Pamela B. Wilcox, Administrator and State Land Registrar, Division of State Lands, State Department of Conservation and Natural Resources:
This bill was drafted at our request and I am prepared to take you through the bill briefly. It is a simple bill. Section 1 authorizes the transfer; section 2, subsection 1, includes some deed restrictions which would have to be attached to the property and requires the title would revert to the State if the deed restrictions are breeched; section 2, subsection 2, requires the State to transfer not only the land we own but also to relinquish the land we lease from the BLM; section 3 is the legal description for the land we own; section 3, subsection 2, page 4, beginning on line 20, is the provision the land used by the Division of Forestry tree nursery would be retained by the State; section 4 is the legal description for the lands leased by the BLM; section 5 provides the act becomes effective upon passage and approval.
I know you are aware this land was originally given to the State by the City of Las Vegas. I cannot return the favor and give the land back to them without authorization from the Legislature. Senate Bill 444 would authorize us to continue our negotiations with the city to make a transfer if those negotiations are successful. We would accept a condition that we could not transfer unless there was no continuing financial obligation to the State.
Chairman O'Connell:
I want to reiterate there is no private property attached or abutting that would be in question, as far as the ability of the person holding any kind of private property to be able to sell their property, to build on it, or whatever they determined was appropriate.
Ms. Wilcox:
Private property rights would not be affected by this bill. There are no in‑holdings in the park, there is no access that goes through the park, and there would be no effect.
Mr. Smith:
We would like to support the intent of the boundaries on the map which is shown on page 2 (Exhibit K). We have yet to receive word back from our survey folks in public works that the true legal description in the bill is actually what is displayed on the map. We would support the intent of the map boundaries.
Chairman O'Connell:
I will close the hearing on S.B. 444. We will recess for 15 minutes and then go into the work session.
Chairman O’Connell:
I will open the work session on S.B. 290.
SENATE BILL 290: Requires armories and other places used for storage of weapons to be equipped with alarm system under certain circumstances.(BDR 36-914)
Michael Stewart, Committee Policy Analyst:
You will recall we heard S.B. 290 on March 31, 2003, and it is regarding alarm systems for armories. There are two amendments. The first amendmentremoves the Nevada National Guard from the provisions of the bill, therefore changing the title to reflect the change. The National Guard apparently has secure armories already.
The second amendment adds language throughout the bill specifying the provisions of the measure do not apply to any agency that stores weapons in an area secured under constant supervision. This bill was provided by Clark County.
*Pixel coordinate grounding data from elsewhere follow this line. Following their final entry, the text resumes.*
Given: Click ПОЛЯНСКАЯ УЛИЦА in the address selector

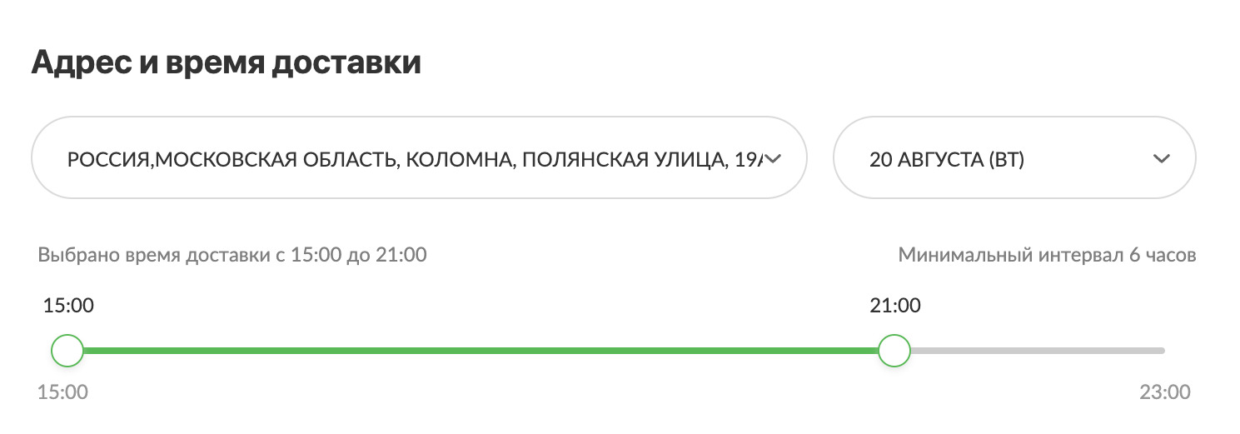Looking at the screenshot, I should [x=616, y=159].
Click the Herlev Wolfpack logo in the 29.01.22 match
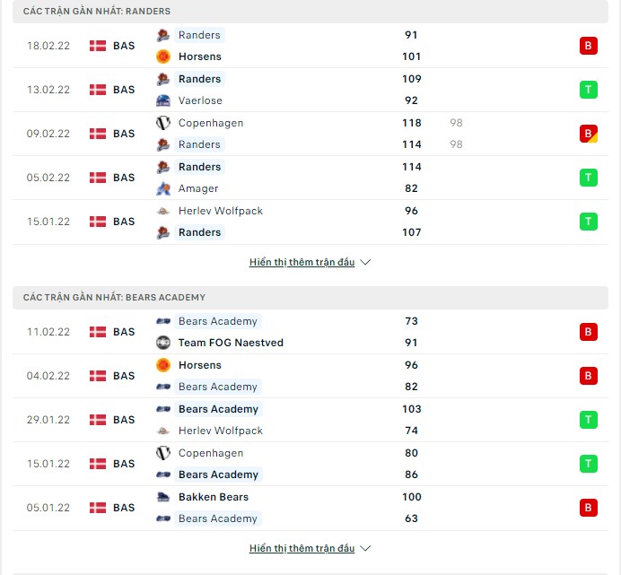 coord(163,431)
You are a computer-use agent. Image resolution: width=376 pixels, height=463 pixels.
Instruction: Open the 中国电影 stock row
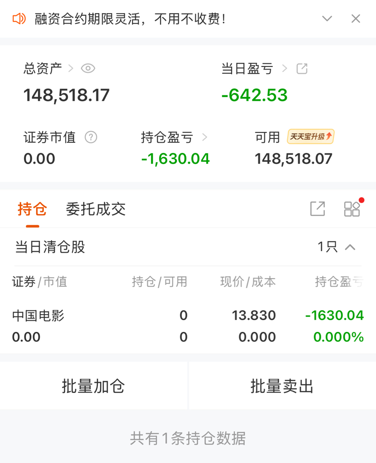[38, 316]
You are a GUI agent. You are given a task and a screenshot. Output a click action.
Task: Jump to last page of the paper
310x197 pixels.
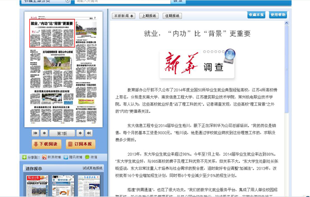coord(89,133)
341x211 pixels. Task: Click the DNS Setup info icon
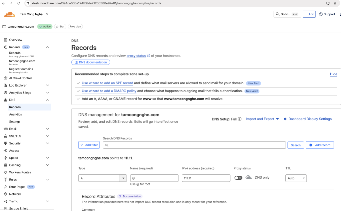(x=239, y=119)
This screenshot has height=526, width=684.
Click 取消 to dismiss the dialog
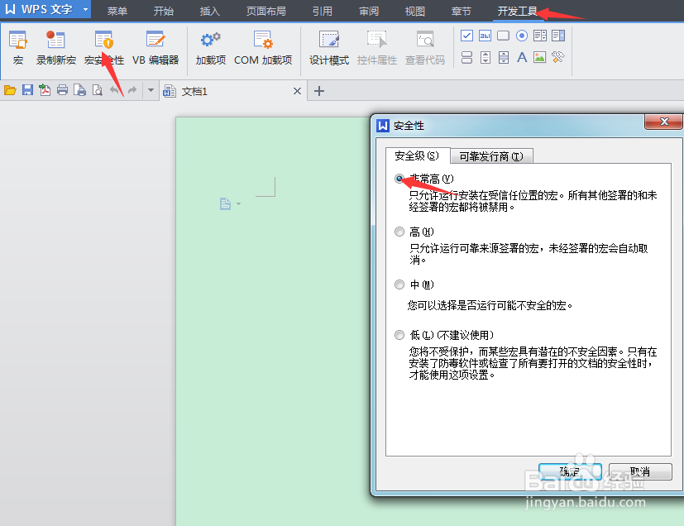639,471
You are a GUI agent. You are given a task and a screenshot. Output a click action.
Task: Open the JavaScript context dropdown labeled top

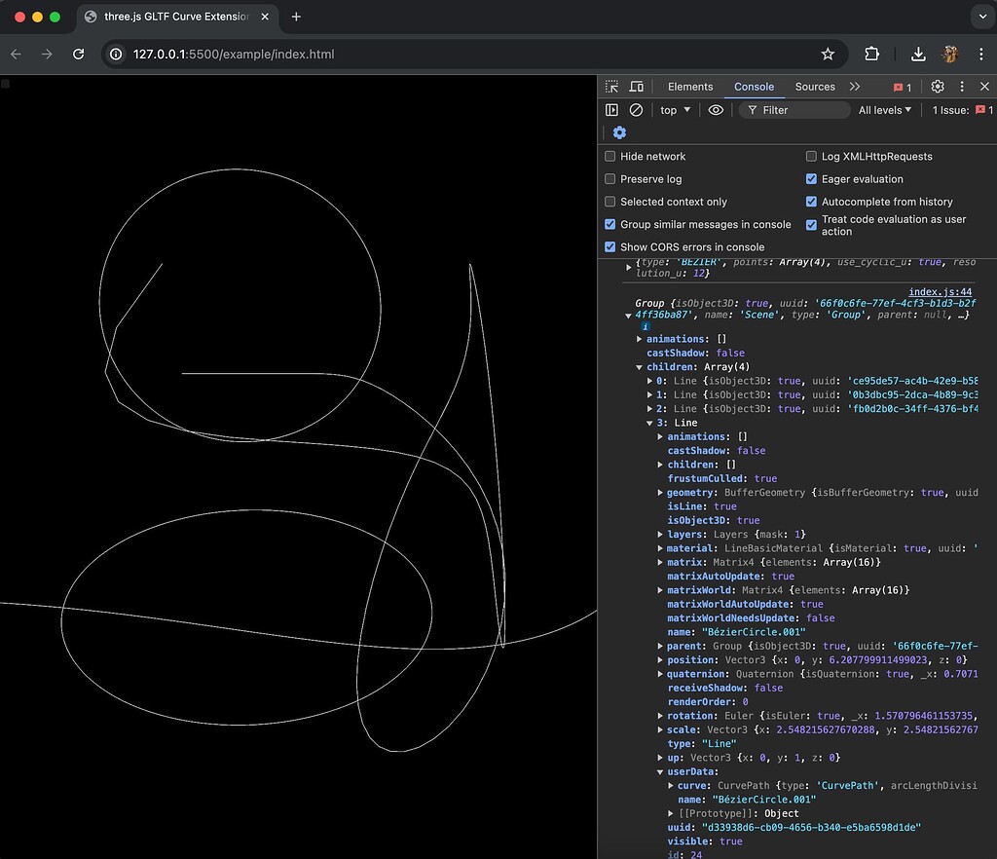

I would note there were no specific amendments offered on this particular item, but Senator Margaret (Maggie) A. Carlton, Clark County Senatorial District No. 2, did note a period of 12 months would be a reasonable amount of time for the entities identified in the measure to have alarms put in place. There was no specific amendment or fiscal note offered; however, a representative from Washoe County did indicate some concerns about the implications of section 4 of the bill. That concludes my review of the two amendments offered for S.B. 290.
Senator Townsend:
I was following this with great interest. Assembly Speaker Richard D. Perkins, Assembly District No. 23, had a bill and I believe Senator Raggio has his own bill regarding homeland security issues. I do not know whether this bill overlaps, or steps on, or does anything relative to the efforts being made there, particularly with regard to our homeland security regulatory ability to deal with things like this. If you pull the armory out, and you have these other issues, I am not sure there is a need for this bill at this time. I certainly was not sold. It seemed more cumbersome. I think the effort is a good one, but I just have trouble with it.
Senator Raggio:
I think the intent is good, but it is not needed in statute. I am concerned because everyone seemed negative about it. If you look at the fiscal notes from all the agencies, I think the intent is good, but I think we should not process the bill.
SENATOR RAGGIO MOVED TO INDEFINITELY POSTPONE S.B. 290.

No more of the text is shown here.